«Torno a Genova con i Pagliacci» Zeffirelli sul set del Carlo Felice

«Torno a Genova con i Pagliacci» Zeffirelli sul set del Carlo Felice

L’atmosfera è quella delle grandi occasioni. Telecamere, corbeille di fiori freschi, foyer gremito ed osannante: più che a teatro, sembra di essere sul set di un film. Franco Zeffirelli, ieri mattina al Carlo Felice per la presentazione di «Pagliacci» - di cui firma la regia e che andrà in scena da martedì prossimo a domenica 17 aprile - tiene la parola per quasi un’ora, e tutti pendono dalle sue labbra; il «palcoscenico» è suo, la sindaco Marta Vincenzi e il sovrintendente Giovanni Pacor fungono da semplici comparse. «Vi annoio?» dice ad un certo punto alla platea, che un Carlo - così - Felice non lo vedeva da tanto tempo, al centro dei riflettori «gloriosi» e non solo nell’occhio del ciclone che gli si è abbattuto addosso in questi ultimi anni.
«Sono commosso di tornare in questa città - confessa il grande regista, che manca da Genova da quarantanove anni, quando nel 1962 si congedò dal nostro teatro con “La figlia del reggimento” di Donizetti -. Genova è stata per me una grande scuola, qui ho imparato tutto quello che è stato poi il mio bagaglio professionale, per tutta la vita. Ricordo benissimo il vecchio Carlo Felice, con le ferite fresche dei bombardamenti, ma con tanta voglia di farcela: c’erano cast eccezionali, perché tutti volevano cantare su quel glorioso palcoscenico». Ricordi, ormai.
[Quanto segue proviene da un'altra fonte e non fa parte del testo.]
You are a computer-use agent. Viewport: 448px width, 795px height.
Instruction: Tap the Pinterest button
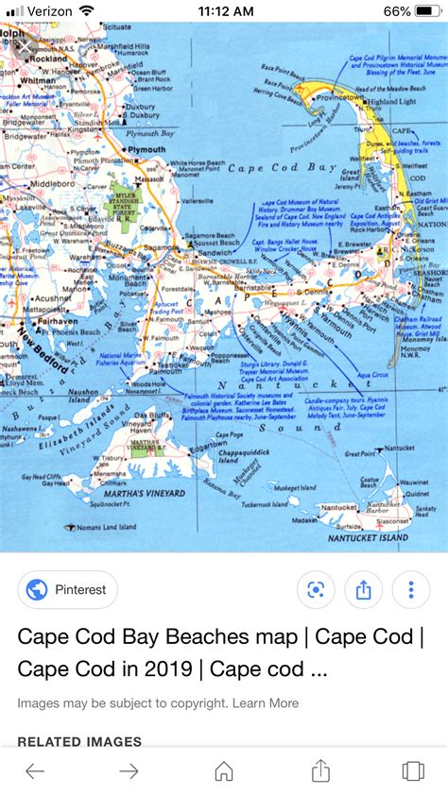point(68,590)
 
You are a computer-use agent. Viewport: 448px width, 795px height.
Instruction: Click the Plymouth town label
point(146,150)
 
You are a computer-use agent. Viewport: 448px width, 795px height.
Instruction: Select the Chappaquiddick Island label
point(239,457)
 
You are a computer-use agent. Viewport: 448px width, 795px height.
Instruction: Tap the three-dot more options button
point(411,590)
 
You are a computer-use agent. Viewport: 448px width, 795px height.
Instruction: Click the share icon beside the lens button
point(364,590)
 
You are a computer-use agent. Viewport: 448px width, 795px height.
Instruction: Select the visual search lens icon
point(316,590)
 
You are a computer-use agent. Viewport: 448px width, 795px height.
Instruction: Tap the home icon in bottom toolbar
point(224,770)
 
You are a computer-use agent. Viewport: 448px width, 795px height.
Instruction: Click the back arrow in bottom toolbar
point(35,770)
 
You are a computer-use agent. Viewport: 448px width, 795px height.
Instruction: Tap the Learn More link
point(266,703)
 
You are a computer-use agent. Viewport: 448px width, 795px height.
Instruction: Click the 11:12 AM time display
point(226,11)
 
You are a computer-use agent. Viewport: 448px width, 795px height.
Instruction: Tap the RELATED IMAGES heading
point(79,741)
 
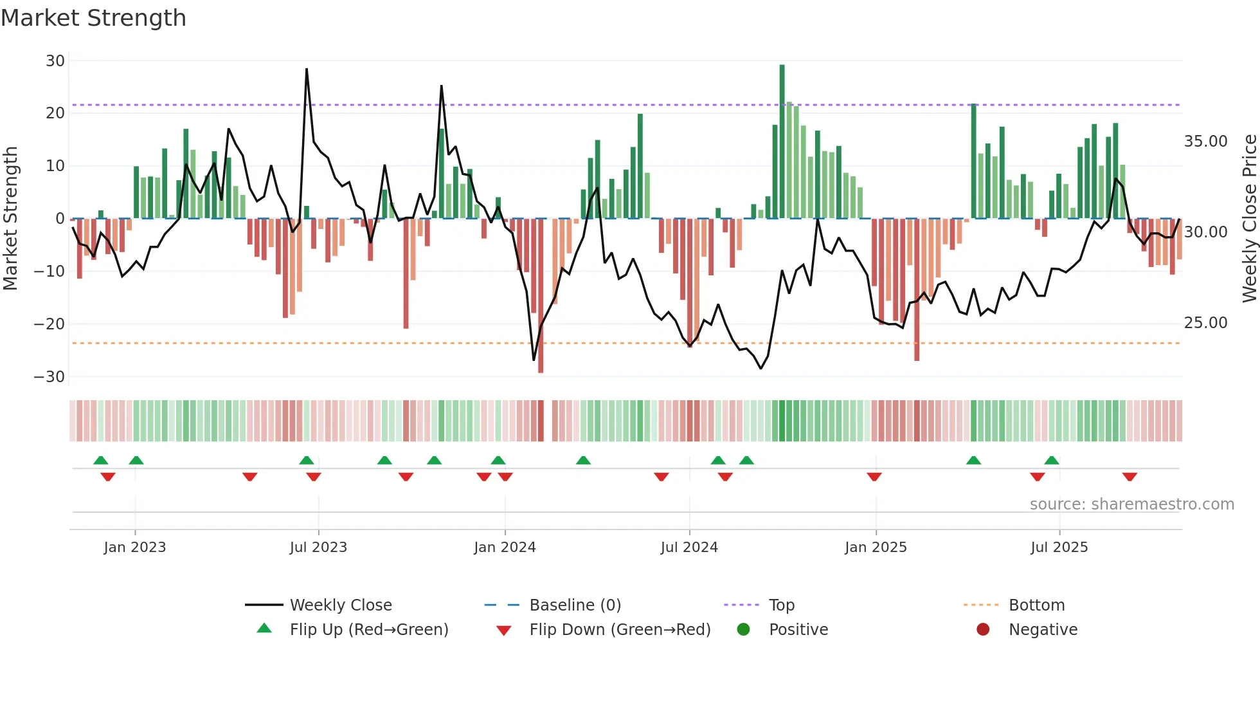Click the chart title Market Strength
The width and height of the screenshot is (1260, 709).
93,18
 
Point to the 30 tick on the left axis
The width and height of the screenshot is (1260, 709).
55,61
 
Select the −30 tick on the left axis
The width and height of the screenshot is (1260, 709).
50,377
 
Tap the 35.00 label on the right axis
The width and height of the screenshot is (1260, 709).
1205,142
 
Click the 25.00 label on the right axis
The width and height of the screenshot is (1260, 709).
1205,323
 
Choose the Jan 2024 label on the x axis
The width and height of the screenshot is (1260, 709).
505,548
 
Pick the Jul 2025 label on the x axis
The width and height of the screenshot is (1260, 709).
1059,548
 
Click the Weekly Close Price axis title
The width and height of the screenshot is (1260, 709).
1249,219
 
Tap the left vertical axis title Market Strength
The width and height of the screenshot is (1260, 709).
11,219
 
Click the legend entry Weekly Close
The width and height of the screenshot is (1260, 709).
340,605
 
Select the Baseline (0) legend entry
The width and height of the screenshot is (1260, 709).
575,605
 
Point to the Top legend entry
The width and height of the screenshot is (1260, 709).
781,605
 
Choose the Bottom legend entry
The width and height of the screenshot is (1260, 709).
1036,605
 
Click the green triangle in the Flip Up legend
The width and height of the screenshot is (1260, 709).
264,629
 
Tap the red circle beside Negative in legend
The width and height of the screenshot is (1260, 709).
983,629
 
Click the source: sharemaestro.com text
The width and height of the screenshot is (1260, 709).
1131,504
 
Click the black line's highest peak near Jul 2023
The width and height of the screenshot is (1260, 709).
307,69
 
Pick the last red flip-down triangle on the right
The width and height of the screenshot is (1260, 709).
1130,477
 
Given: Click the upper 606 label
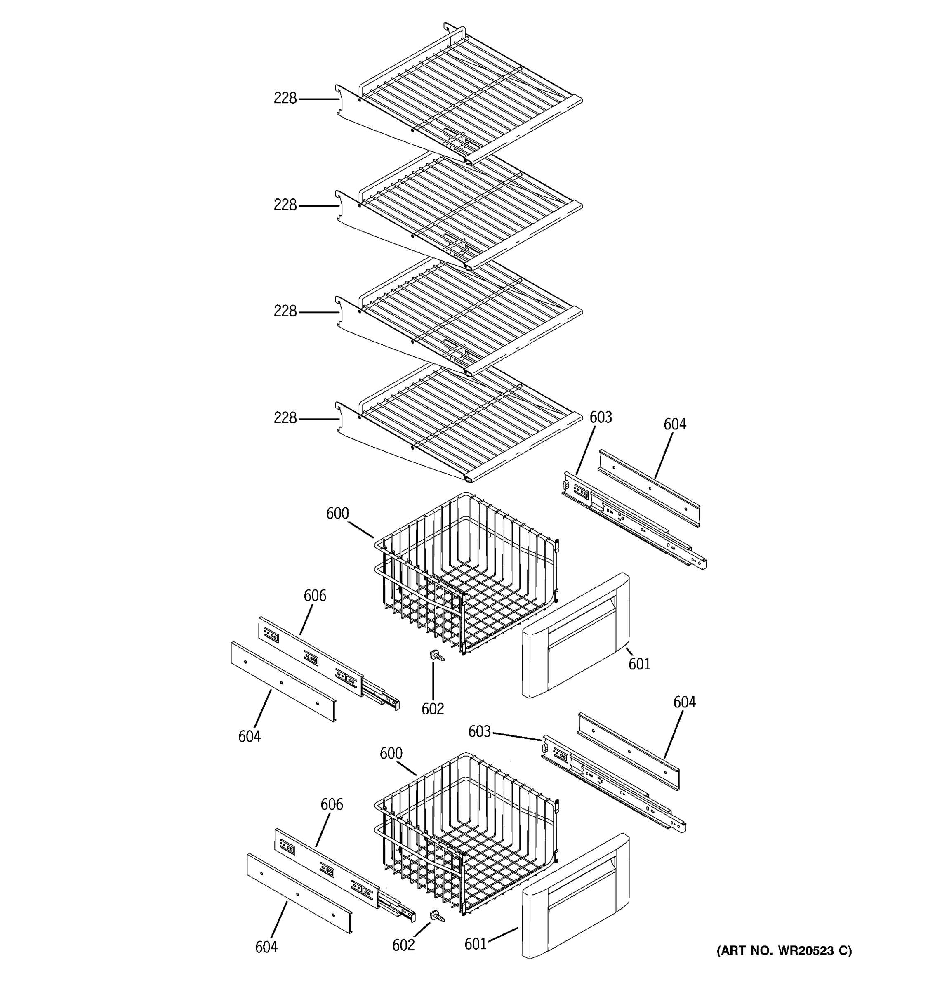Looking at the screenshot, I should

Le «macerie» dei nostri giorni sembrano essere molto più dannose, tra cause pendenti, fondi tagliati e chi più ne ha ne metta. «Per la cultura è un momento molto doloroso; non si vuole capire che è la prima cosa da tutelare, in un paese civile, e tutti dovrebbero essere d’accordo. E invece vediamo cani inferociti che si affrontano e il Parlamento è diventato una palestra di imbecilli». O di pagliacci, verrebbe da dire.
Il regista va avanti accalorato. «I teatri dovrebbero essere in mano ai privati, che per questo dovrebbero essere detassati; ma per carità, lasciate giù dal palcoscenico politici e burocrati, perché quella sì che è la rovina, altro che guerra». C’è il tempo anche per un commento su quello che sta accadendo in Nord Africa: «Il mondo musulmano è in gioco, milioni di persone che credono in certi valori devono buttarli via e non lo faranno. Vedi quello che è successo in Iran, loro piuttosto che cambiare buttano la bomba atomica».
Ma veniamo a questi «Pagliacci», che tanto per non annoiarci qualche altra polemica già l’hanno sollevata, visto che sarà l’unica première della storia a mandare a letto il pubblico entro le dieci e mezza di sera. A meno che non si intrattenga il pubblico con qualche intermezzo o qualche altra trovata durante l’intervallo. Il che, ad esser sinceri, non ci auguriamo affatto.
Con un prologo e due atti (che meglio sarebbe definire «quadri») l’opera è di fatto un atto unico, con durata di poco più di un’ora; ma si sa, in tempi di vacche magre conviene leccarsi le dita e aspettare tempi migliori, del resto l’allestimento reca l’impronta indiscussa di un artista. «Pagliacci» di Zeffirelli ha sempre riscosso grande entusiasmo: «A me affascina l’idea di raccontare una favola che faccia sognare il pubblico - continua emozionato Zeffirelli dopo lo sfogo - io amo il mio pubblico e soprattutto ho a cuore che i giovani imparino ad apprezzare il teatro, perché è un mondo affascinante e meraviglioso e la lirica ha questo in più, la possibilità di avere il contatto diretto con il pubblico. Lo ripeto: l’amore per il teatro va conservato, a tutti i costi». «Pagliacci» è opera pienamente verista, storia truce di gelosia e vendetta, tratta da un fatto di cronaca e ambientata in Calabria sotto l’impietosa canicola di Ferragosto.

Zeffirelli ne dà una lettura molto forte, che trasforma il paesaggio di Leoncavallo in un brulicare di malviventi, prostitute e marinai. Sul podio, il genovese Fabio Luisi (affiancato, nelle recite del 12 e del 17 aprile, dal giovane Gaetano d’Espinosa).